Employers in Ohio and elsewhere in the country are responsible for the safety of workers by addressing all known hazards. The Occupational Safety and Health Administration prescribes safety standards. After a fatal workplace accident, the surviving family might have grounds to file a wrongful death lawsuit against the employer in certain circumstances. However, proof of gross negligence on the part of the employer is typically required.

An example of such circumstances is a case in another state, following a fatality in which a robotic arm robotic arm crushed a worked to death. After the employer’s guilty plea for willfully violating a lockout/tagout regulation, the company was ordered to pay $1 million to the deceased worker’s estate. A $500,000 fine was also imposed by OSHA, along with required weekly inspections during a three-year probation period. Reportedly, the U.S. Department of Labor also levied a fine of $2.5 million relating to 30 infractions.

This fatal workplace accident involved a 20-year-old contract worker who entered an area without following the necessary lockout/tagout procedures. She helped resolve a sensor issue on the assembly line when a robotic arm struck her, causing her death. Reportedly, the prescribed safety measures were typically disregarded by workers to prevent stopping the line and wasting time.
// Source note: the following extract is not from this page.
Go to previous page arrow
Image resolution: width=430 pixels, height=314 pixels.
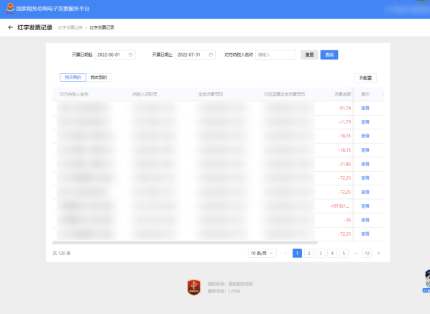[285, 253]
Safety investigators learned that supervisors on the plant failed to enforce compliance with safety standards. Furthermore, they found that even the supervisors frequently entered the area without using the lockout/tagout procedures. When such gross negligence of an employer causes the death of a loved one in Ohio, the surviving family members can claim death benefits from the workers’ compensation insurance system and simultaneously pursue additional financial relief through the state’s civil justice system.